I was very happy to see Ryzen be soldered as with previous AMD chips, and helped encourage me to build knowing I didn't have to fix their bad work like with Kabylake. Reports from delidding Ryzen and replacing the solder with something else has shown a 1-3C drop tops, making it pointless.

Most of the testing I've seen (with people who actually tested the TIM itself) show that Intel's TIM is fine, something around 3.1W/mK, which is right in the pack with your typical TIM. The problem is the gap between the die and the underside of the IHS. When you delid and relid, you have a much smaller gap than the factory mounting. And on your "toothpaste" comment, go look for reviews, and you can find guy who tested with ACTUAL toothpaste, and it only cost them a few degrees C. The TIM is fine on Intel's stuff, the mounting could be better. That being said, the chip still operates within it's design limits and the specs Intel provides, so....

__Directive 1__
In the passage about Ryzen and Intel TIM, what thermal conductivity value does testing show for Intel's TIM?
__Directive 2__
Retype the passage about Ryzen and Intel TIM, starting with "I was very happy" and going on through "making it pointless.".

__Data entries__
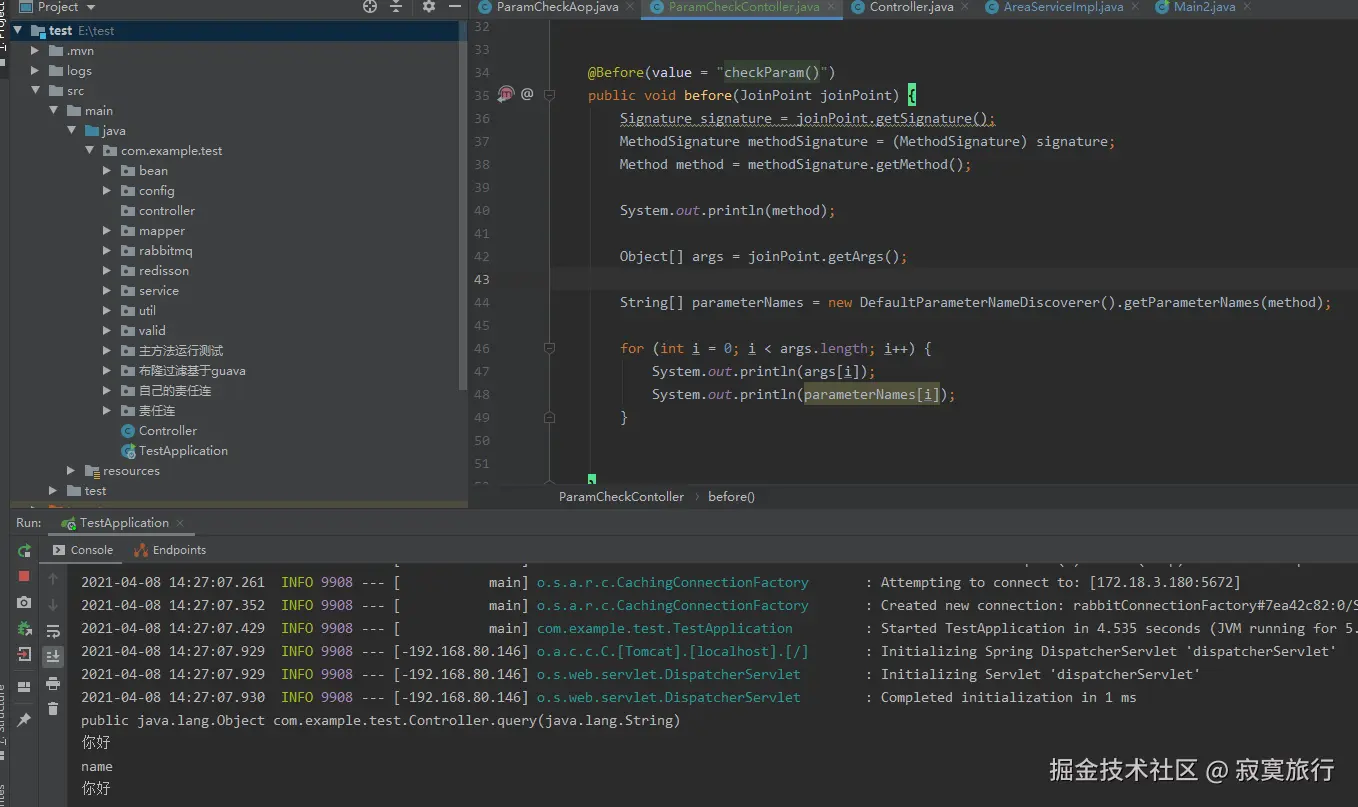
Task: Pin the Run tab with pin icon
Action: (x=24, y=719)
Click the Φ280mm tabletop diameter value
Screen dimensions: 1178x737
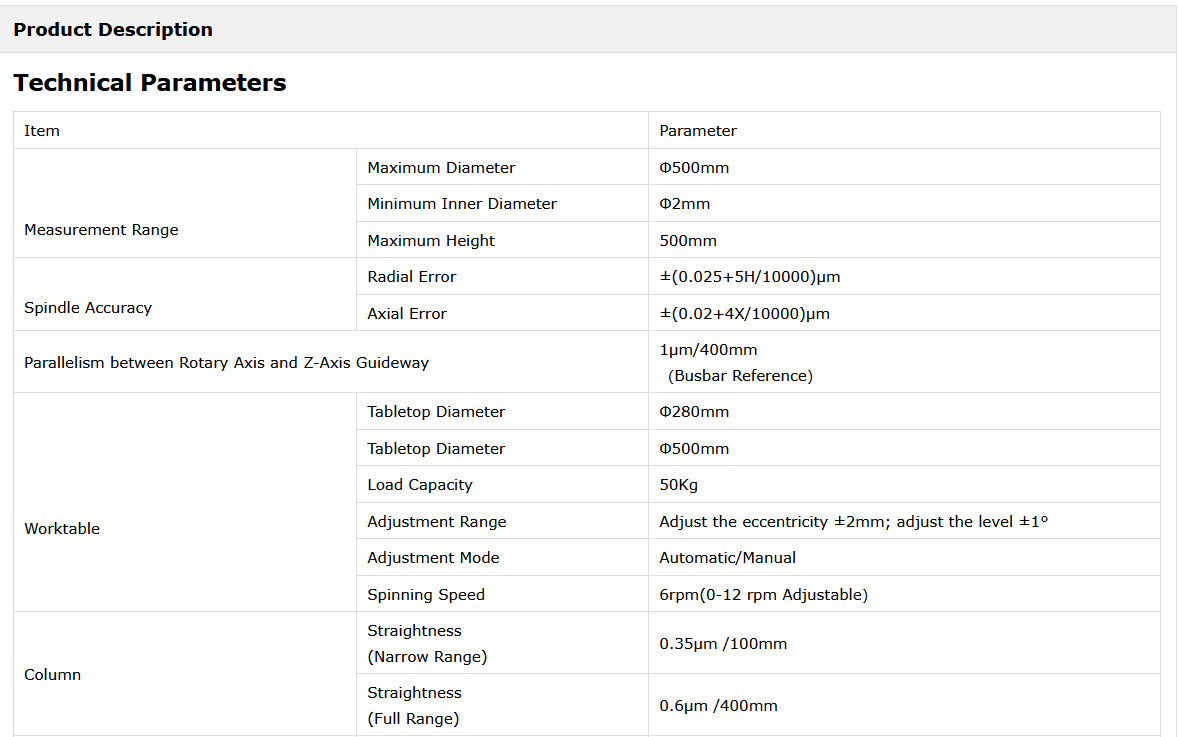pos(694,412)
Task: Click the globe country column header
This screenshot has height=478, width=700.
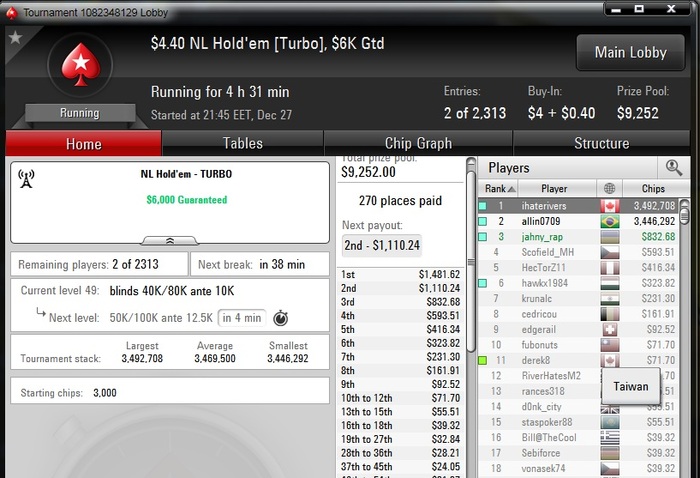Action: (609, 188)
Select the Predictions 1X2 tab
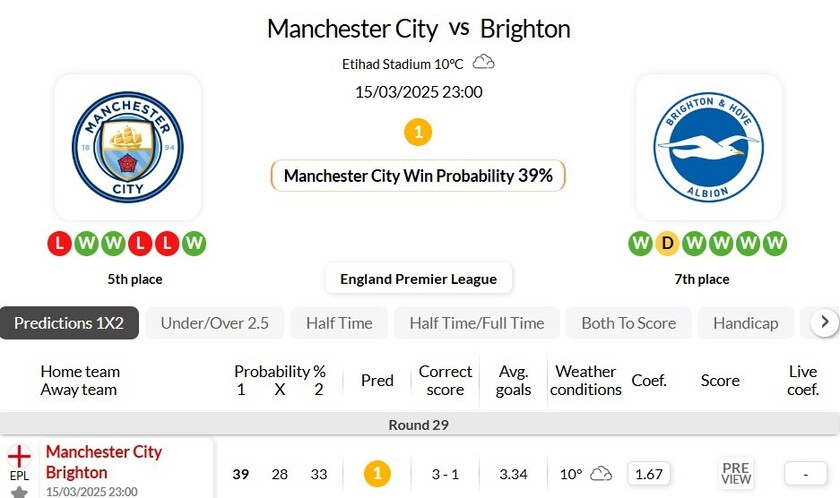This screenshot has height=498, width=840. coord(69,323)
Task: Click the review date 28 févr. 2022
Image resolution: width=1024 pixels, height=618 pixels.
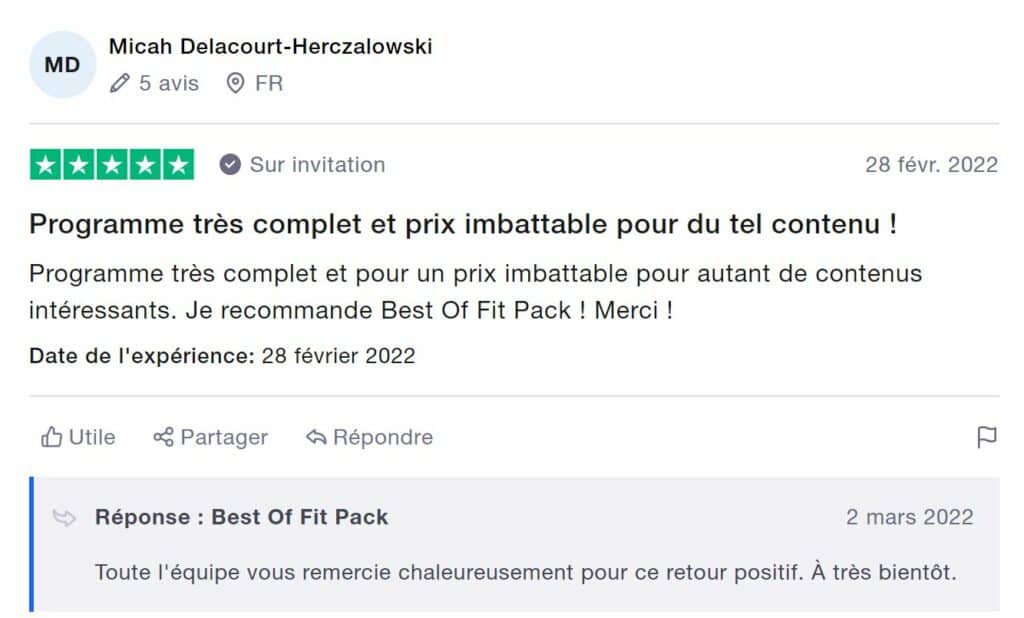Action: click(931, 164)
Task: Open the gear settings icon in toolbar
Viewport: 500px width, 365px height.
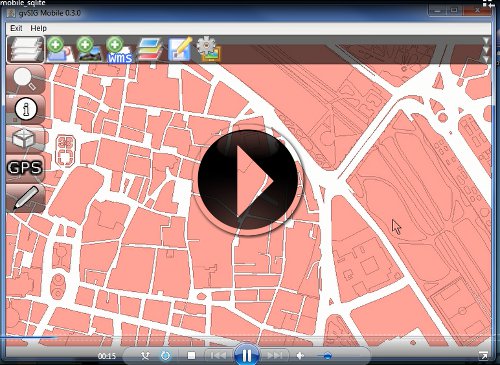Action: [209, 49]
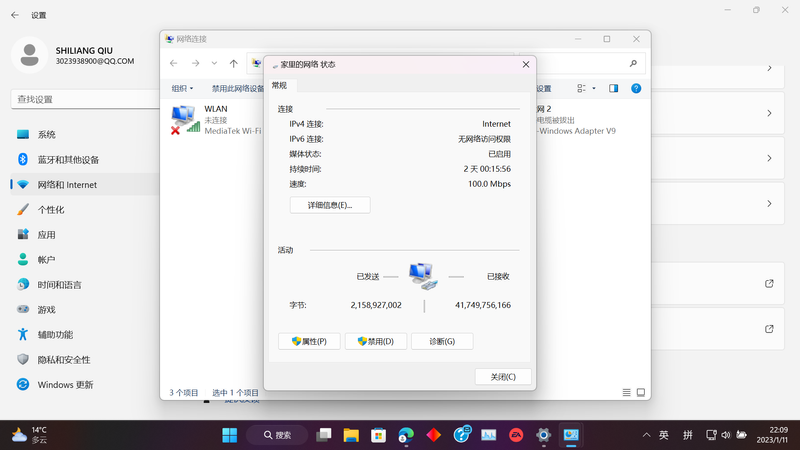Open 个性化 settings category

pos(51,210)
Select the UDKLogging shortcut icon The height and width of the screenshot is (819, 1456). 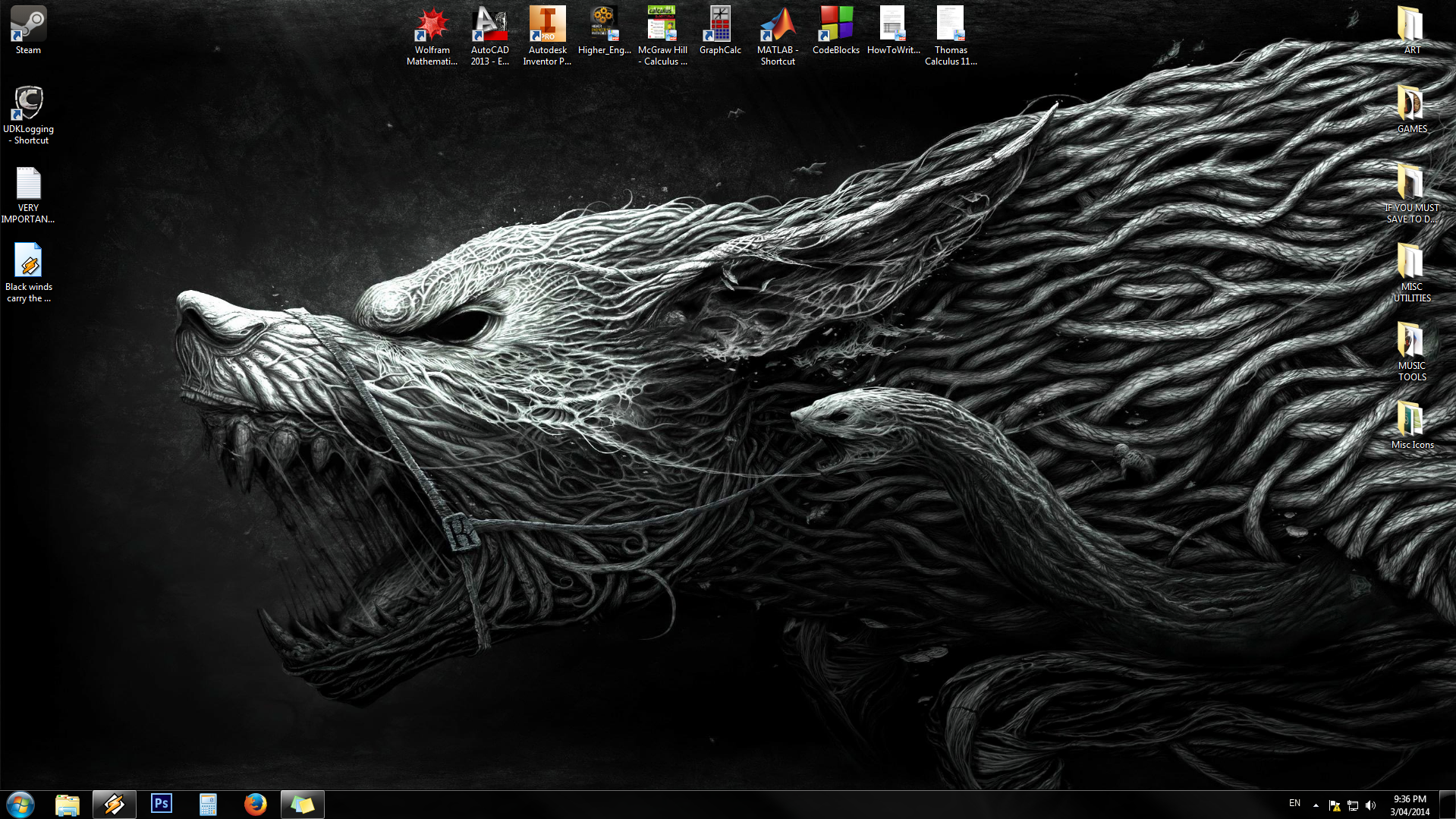28,112
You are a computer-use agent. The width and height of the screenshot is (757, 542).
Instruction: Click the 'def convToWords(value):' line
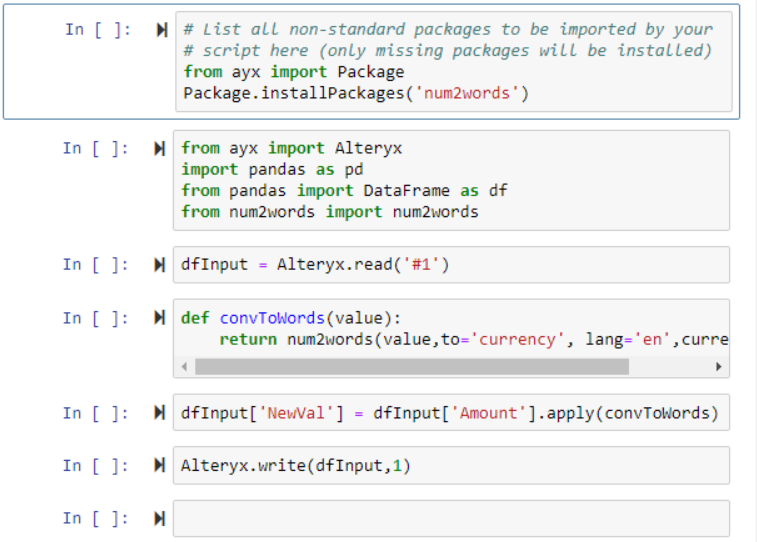coord(290,318)
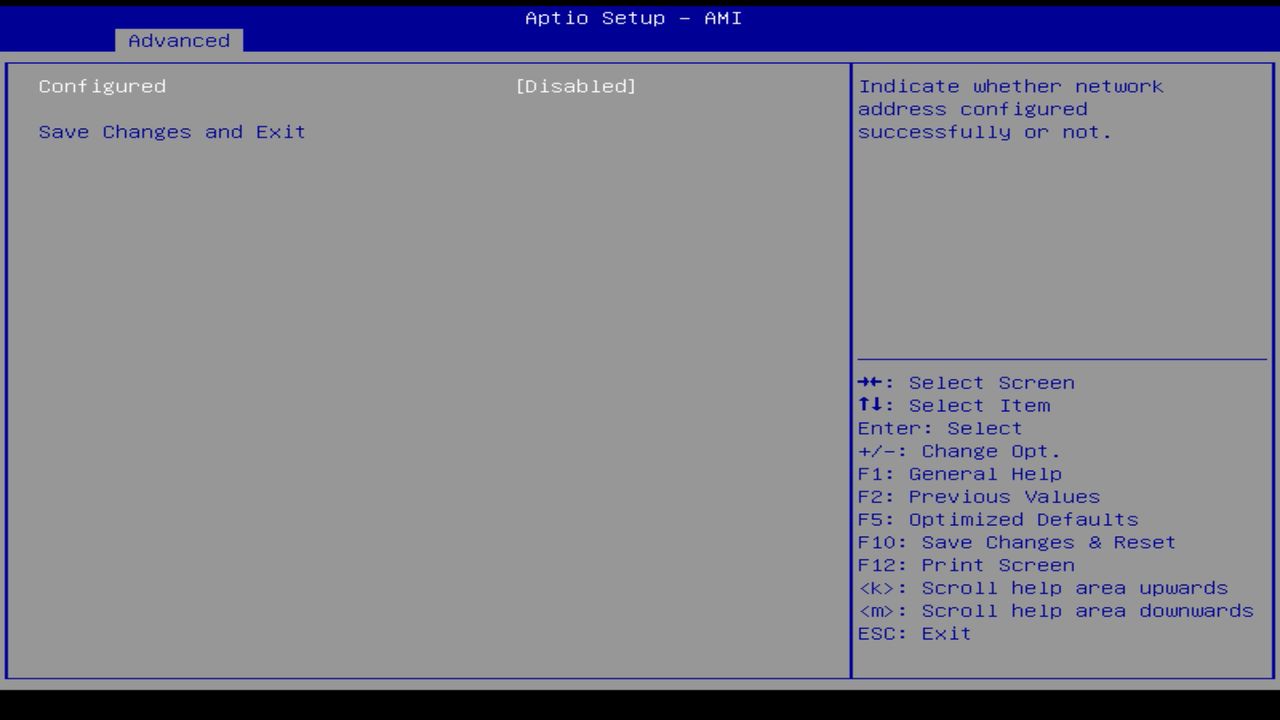
Task: Click the F2 Previous Values entry
Action: 977,496
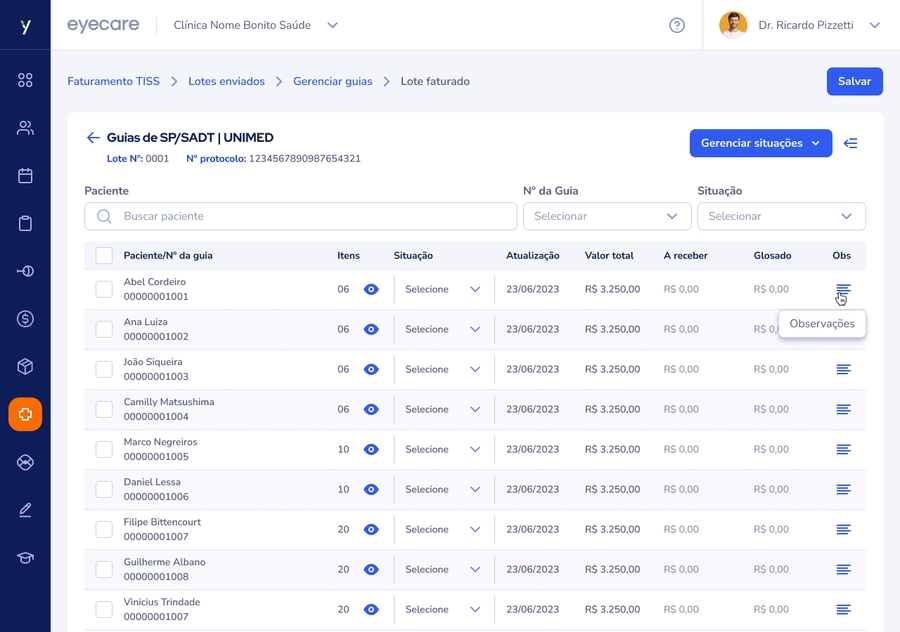Open the dashboard grid sidebar icon
900x632 pixels.
tap(25, 80)
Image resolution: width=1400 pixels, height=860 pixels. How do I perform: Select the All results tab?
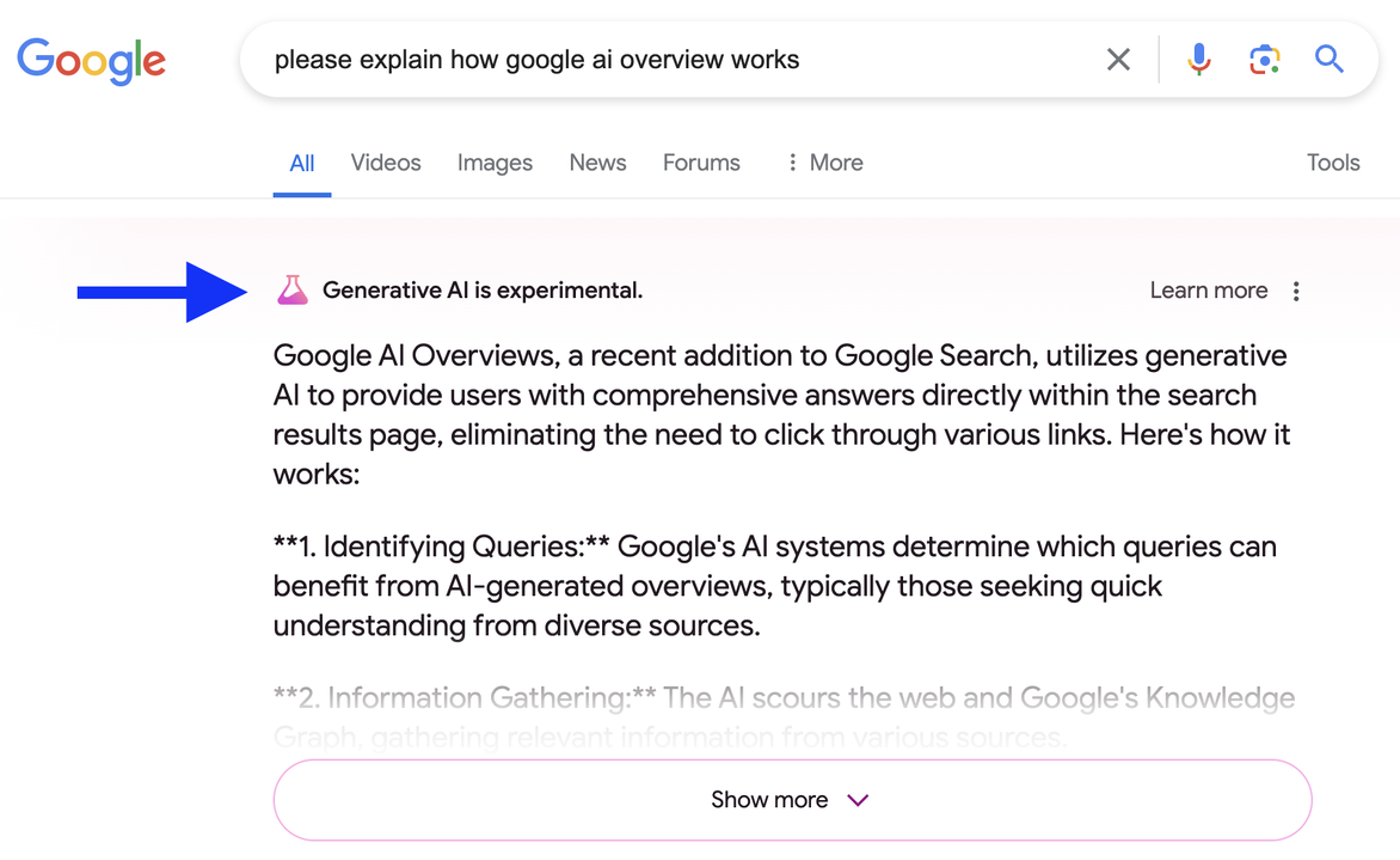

__Task solution 1__
Around 3.1W/mK.

__Task solution 2__
I was very happy to see Ryzen be soldered as with previous AMD chips, and helped encourage me to build knowing I didn't have to fix their bad work like with Kabylake. Reports from delidding Ryzen and replacing the solder with something else has shown a 1-3C drop tops, making it pointless.